Benj. Franklin Federal Savings & Loan Ass'n v. Almond

577 P.2d 937 | Or. | 1978

LINDE, J.

Plaintiff obtained a decree against defendants Edwin and Margareta Almond which ordered a judgment against them on a promissory note for $2,321.32 plus interest, costs, and $1,440 in attorney fees, and the foreclosure sale of defendants’ real property that was mortgaged to plaintiff to secure the note. Defendant Margareta Almond appeals, contending that the foreclosure suit was barred by an earlier decree and that the award of attorney fees was improper.

The note and mortgage at issue were executed by defendant and her husband in July 1971 to obtain financing for a swimming pool to be constructed by a Mr. Medford, doing business as Beaver Pools and Construction, and were assigned by that company to plaintiff. Unknown to plaintiff, the arrangements were that part of the construction financed by plaintiff’s loan would be done by Almond himself. The project ended in failure and controversy, with the Almonds refusing to make any of the installment payments due on the note. Plaintiff brought suit in March 1973 against both the Almonds and Mr. and Mrs. Medford, in which it asked foreclosure of the mortgage, and the Almonds cross-claimed against the Medfords. This suit resulted in a decree,1 which rearranged the mutual obligations of the parties, entering a judgment for plaintiff against the Almonds of $2,460 plus interest, to be paid in installments, and against Mr. Medford for $1,000, for which the Almonds remained secondarily liable. The court denied plaintiff attorney fees and nothing was said about foreclosure. No party appealed from this decree.

The Almonds ceased making installment payments in September 1975, and in 1976 plaintiff brought the present foreclosure suit that resulted in the decree stated above.

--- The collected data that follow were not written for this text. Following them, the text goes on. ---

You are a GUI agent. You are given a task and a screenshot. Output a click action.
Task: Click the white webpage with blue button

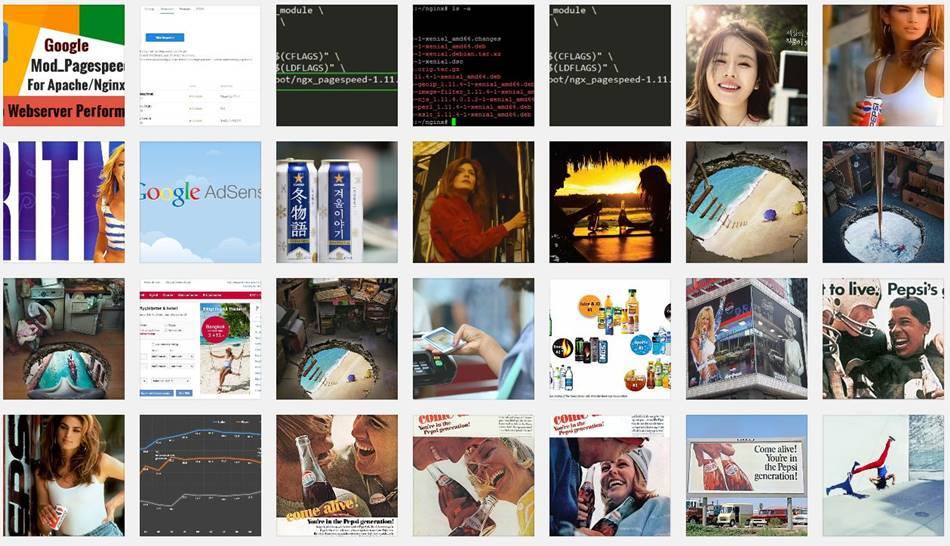200,65
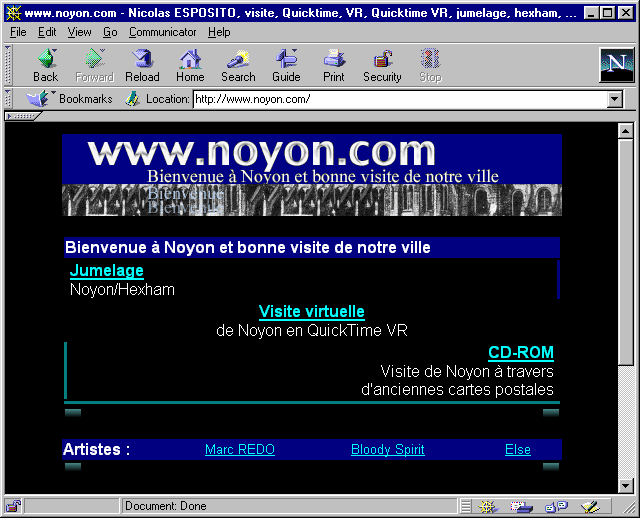The height and width of the screenshot is (518, 640).
Task: Open the Communicator menu
Action: coord(162,32)
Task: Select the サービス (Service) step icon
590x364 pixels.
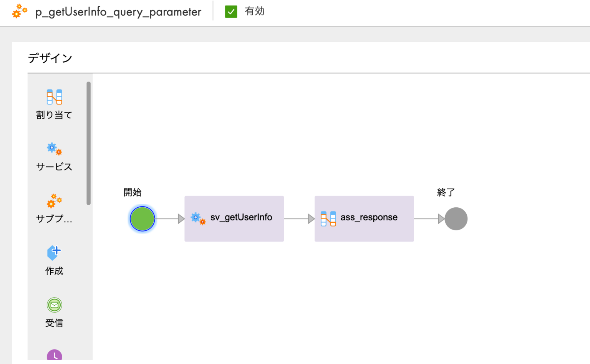Action: (x=54, y=149)
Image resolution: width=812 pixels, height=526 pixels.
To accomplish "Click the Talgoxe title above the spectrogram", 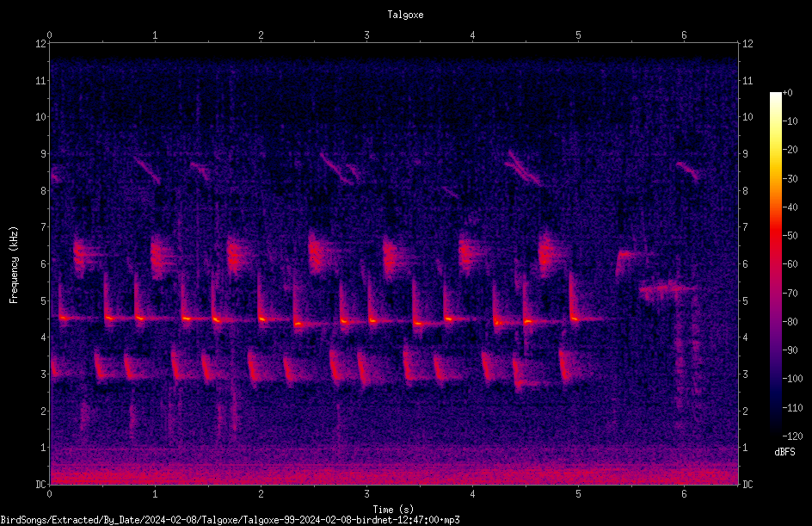I will (x=405, y=15).
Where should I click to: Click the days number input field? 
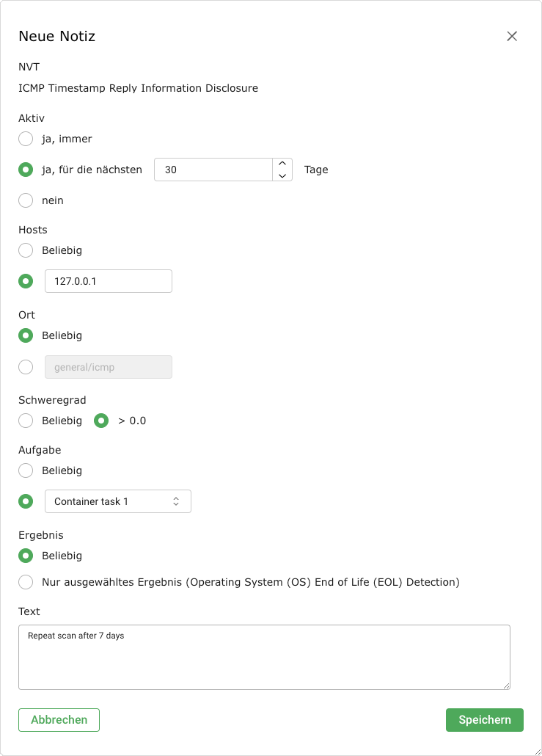(213, 170)
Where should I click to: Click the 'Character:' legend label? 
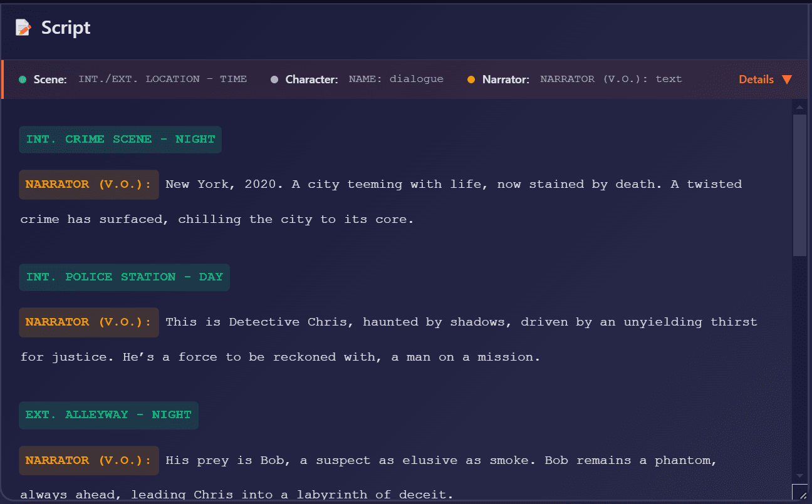(x=311, y=79)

*306Defendant pleaded below, and argues here, that this suit was barred because plaintiff requested both a money judgment and also foreclosure and sale of the mortgaged property in the first suit, and that the decree in that suit, which did not include foreclosure, substituted a new installment obligation for the original note and mortgage. The trial court rejected this argument, stating that "the note and mortgage were not extinguished by this court’s prior decree,” and that plaintiff could base a second foreclosure action on defendants’ nonperformance under the first decree. Plaintiff relies on ORS 11.030, which provides for successive actions or suits when a new cause (here the cessation of payments) arises from the same contract or transaction, and also on the discretion of an equity court to deny foreclosure in one suit without thereby depriving a mortgagee of the foreclosure remedy in case of a possible later default. We agree with plaintiff’s view of the first decree. It is true that the court’s letter was informal and inexplicit on this point, but we consider it improbable that its order was meant to displace plaintiff’s foreclosure rights sub silentio, or that plaintiff would have done nothing further in that case if the parties had so understood it. On this issue, the present decree is affirmed.

As to the attorney fees awarded plaintiff by the trial court, defendant points out that the case was submitted on a written stipulation, which did not provide for setting attorney fees, and no other evidence was submitted or hearing held on the issue. Plaintiff responds that, though defendant’s answer included a denial of plaintiff’s claim of attorney fees, defendant should be held to have waived this denial by entering a stipulation designed to remove the need for a factual trial or should be estopped because plaintiff relied on this assumption, especially in an equity matter. However, it is well established that in equity as well as at law, once a claim for attorney fees is denied, the court may decide it only upon evidence or stipulation. See cases cited in State Highway Comm’n *307v. Kendrick, 227 Or 608, 611, 363 P2d 1078 (1961). In the absence of either, the award of attorney fees is set aside. Costs to neither party in this court.

Affirmed in part and reversed in part.

The court’s action was in the form of a letter to the parties, but no issue was made of this.